Dataset entries:
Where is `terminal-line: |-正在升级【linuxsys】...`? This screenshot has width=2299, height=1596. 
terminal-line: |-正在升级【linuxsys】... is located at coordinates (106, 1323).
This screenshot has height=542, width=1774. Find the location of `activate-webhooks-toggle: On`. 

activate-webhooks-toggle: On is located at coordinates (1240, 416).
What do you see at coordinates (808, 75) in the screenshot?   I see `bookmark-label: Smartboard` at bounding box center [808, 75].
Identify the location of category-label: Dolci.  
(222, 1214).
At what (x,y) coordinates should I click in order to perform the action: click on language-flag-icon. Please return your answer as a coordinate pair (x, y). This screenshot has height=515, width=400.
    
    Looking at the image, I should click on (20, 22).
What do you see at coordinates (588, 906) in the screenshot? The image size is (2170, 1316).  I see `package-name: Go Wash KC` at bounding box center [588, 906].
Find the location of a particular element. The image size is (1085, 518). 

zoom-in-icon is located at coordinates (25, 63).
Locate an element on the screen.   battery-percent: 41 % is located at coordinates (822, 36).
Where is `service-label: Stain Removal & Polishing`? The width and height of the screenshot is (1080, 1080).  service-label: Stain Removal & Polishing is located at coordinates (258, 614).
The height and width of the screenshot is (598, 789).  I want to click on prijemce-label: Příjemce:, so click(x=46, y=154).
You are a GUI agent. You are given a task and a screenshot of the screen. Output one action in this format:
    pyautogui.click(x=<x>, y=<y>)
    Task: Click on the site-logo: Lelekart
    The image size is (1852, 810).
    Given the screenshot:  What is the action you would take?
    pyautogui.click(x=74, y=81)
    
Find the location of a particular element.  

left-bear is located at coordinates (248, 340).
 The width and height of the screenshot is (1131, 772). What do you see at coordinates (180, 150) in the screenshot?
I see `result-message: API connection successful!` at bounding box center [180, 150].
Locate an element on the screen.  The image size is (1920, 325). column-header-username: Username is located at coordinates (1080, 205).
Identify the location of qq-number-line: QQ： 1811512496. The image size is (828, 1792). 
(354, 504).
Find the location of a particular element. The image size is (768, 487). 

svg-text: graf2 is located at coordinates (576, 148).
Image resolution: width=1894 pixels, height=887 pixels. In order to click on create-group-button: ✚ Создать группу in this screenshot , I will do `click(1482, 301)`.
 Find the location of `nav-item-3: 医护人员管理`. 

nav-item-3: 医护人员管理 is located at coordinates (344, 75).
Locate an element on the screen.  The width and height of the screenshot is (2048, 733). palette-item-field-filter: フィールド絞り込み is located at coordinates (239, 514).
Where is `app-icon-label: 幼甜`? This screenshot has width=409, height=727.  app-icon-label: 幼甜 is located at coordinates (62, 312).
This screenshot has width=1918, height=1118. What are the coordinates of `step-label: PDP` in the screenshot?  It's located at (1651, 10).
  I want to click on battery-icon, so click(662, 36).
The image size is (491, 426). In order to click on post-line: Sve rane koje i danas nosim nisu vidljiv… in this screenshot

- **AIM OF THE TASK**: Swap "Find the location of" for "Locate" everywhere it occurs in the entries above, and write the lines out again with nothing else altered.

- **RESPONSE TO THE TASK**:
Where is `terminal-line: |-正在升级【linuxsys】...`? This screenshot has width=2299, height=1596. 
terminal-line: |-正在升级【linuxsys】... is located at coordinates (106, 1323).
This screenshot has height=542, width=1774. Locate `activate-webhooks-toggle: On`. 

activate-webhooks-toggle: On is located at coordinates (1240, 416).
What do you see at coordinates (808, 75) in the screenshot?   I see `bookmark-label: Smartboard` at bounding box center [808, 75].
Identify the location of category-label: Dolci.  
(222, 1214).
At what (x,y) coordinates should I click in order to perform the action: click on language-flag-icon. Please return your answer as a coordinate pair (x, y). This screenshot has height=515, width=400.
    
    Looking at the image, I should click on (20, 22).
What do you see at coordinates (588, 906) in the screenshot? The image size is (2170, 1316).  I see `package-name: Go Wash KC` at bounding box center [588, 906].
Locate a particular element. The image size is (1085, 518). 

zoom-in-icon is located at coordinates (25, 63).
Locate an element on the screen.   battery-percent: 41 % is located at coordinates (822, 36).
Where is `service-label: Stain Removal & Polishing`? The width and height of the screenshot is (1080, 1080).  service-label: Stain Removal & Polishing is located at coordinates (258, 614).
The height and width of the screenshot is (598, 789).  I want to click on prijemce-label: Příjemce:, so click(x=46, y=154).
You are a GUI agent. You are given a task and a screenshot of the screen. Output one action in this format:
    pyautogui.click(x=<x>, y=<y>)
    Task: Click on the site-logo: Lelekart
    The image size is (1852, 810).
    Given the screenshot:  What is the action you would take?
    pyautogui.click(x=74, y=81)
    
Locate a particular element.  

left-bear is located at coordinates (248, 340).
 The width and height of the screenshot is (1131, 772). What do you see at coordinates (180, 150) in the screenshot?
I see `result-message: API connection successful!` at bounding box center [180, 150].
Locate an element on the screen.  The image size is (1920, 325). column-header-username: Username is located at coordinates (1080, 205).
Identify the location of qq-number-line: QQ： 1811512496. The image size is (828, 1792). 
(354, 504).
Locate a particular element. The image size is (768, 487). 

svg-text: graf2 is located at coordinates (576, 148).
Image resolution: width=1894 pixels, height=887 pixels. In order to click on create-group-button: ✚ Создать группу in this screenshot , I will do `click(1482, 301)`.
 Locate `nav-item-3: 医护人员管理`. 

nav-item-3: 医护人员管理 is located at coordinates (344, 75).
Locate an element on the screen.  The width and height of the screenshot is (2048, 733). palette-item-field-filter: フィールド絞り込み is located at coordinates (239, 514).
Where is `app-icon-label: 幼甜`? This screenshot has width=409, height=727.  app-icon-label: 幼甜 is located at coordinates (62, 312).
This screenshot has width=1918, height=1118. What are the coordinates of `step-label: PDP` in the screenshot?  It's located at (1651, 10).
  I want to click on battery-icon, so click(662, 36).
The image size is (491, 426). In order to click on post-line: Sve rane koje i danas nosim nisu vidljiv… in this screenshot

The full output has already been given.